We've had a tedious relationship, you and I.
Back in college, I prayed for you often. I prayed that God would stir up your affections for Him, that He would send workers to the harvest. I did not want to be one of them.
But when I heard clearly the call to move to this strange land, I suspected it might be one of the most exciting adventures of my life. Even though I often felt scathed by your expert sarcasm {which, let's be honest, mostly goes over my head} and although I wasn't sure how to interpret your skepticism about the new girl who moved from Tennessee, some of you quickly became dear friends. As for those of you who held me at arms' length, I found your aloofness oddly endearing. You played hard to get, made me work for your friendship. And I'm a firm believer that nothing good comes easy.
More than five years later, you have won me over. I love your smarts and your spunk, your quick wit and your killer work ethic.
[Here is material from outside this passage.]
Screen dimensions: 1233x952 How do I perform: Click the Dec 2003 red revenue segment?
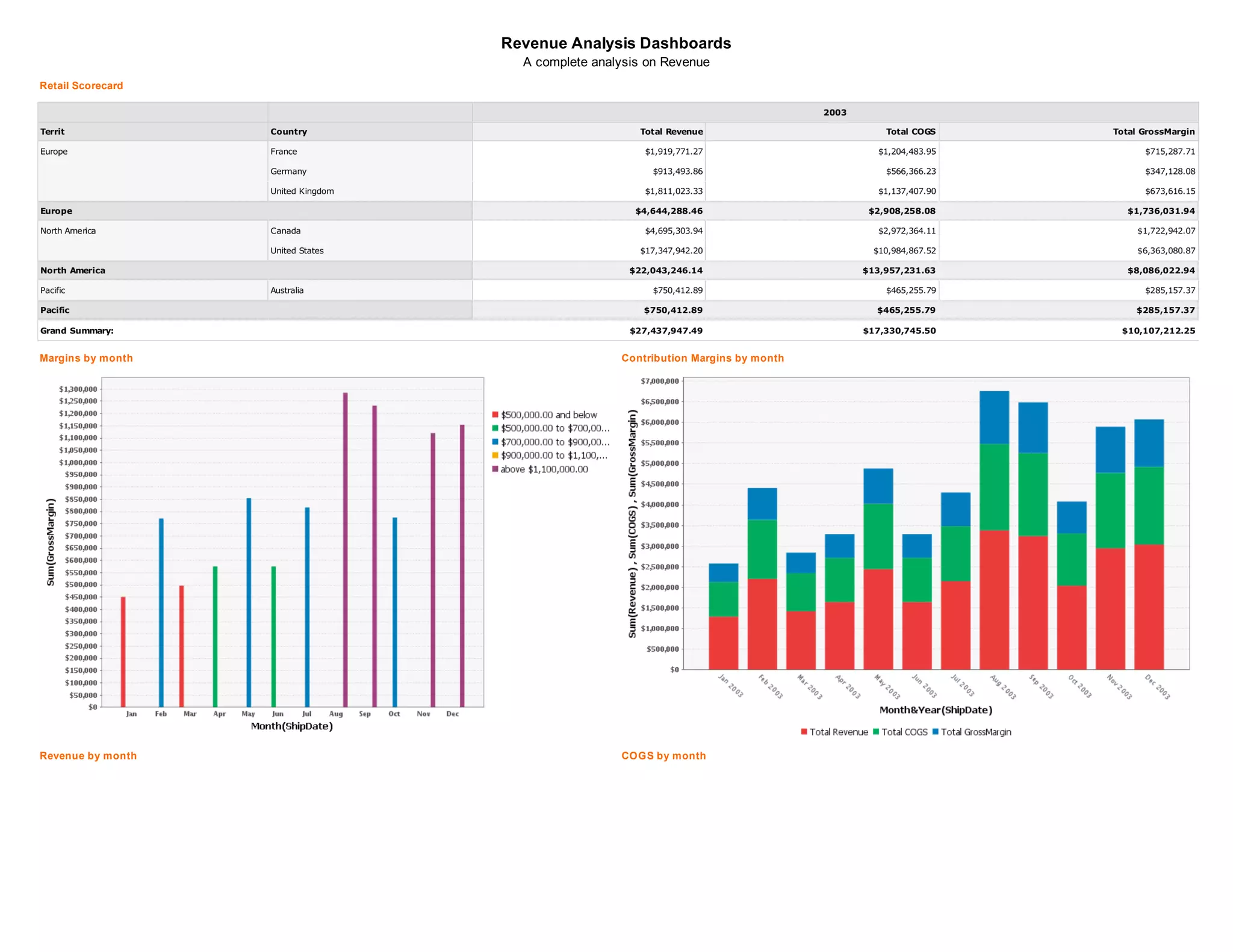[x=1149, y=607]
I'm warmed by your love of the created world and of adventure. In spite of my prepster sentiments (not that I'm alone in those here), I have even come to love your granola men with their burly beards and your earthy-crunchy women with their Nalgenes in tow. {Heck, I even bought one myself, and I'm happy to report that I drink more water, thanks to you.}
Most of all,
you have charmed me with your incredible resilience in the face of tragedy, storm, and unthinkable human suffering.
There is an image of you emblazoned on my mind from the morning after the formidable October snowstorm of 2011: Trees were down everywhere and most of the roads were closed as I tried to make my way to church, which of course had not been canceled. All was eerily still, except for you, young and old, out shoveling your driveways. As if your lives depended on it.
That was when—finally—I think I really understood you:
You are fierce because you have to be here.
You set your face to the elements and press on.
You inspire me to be braver, unflinching, able to withstand the cold.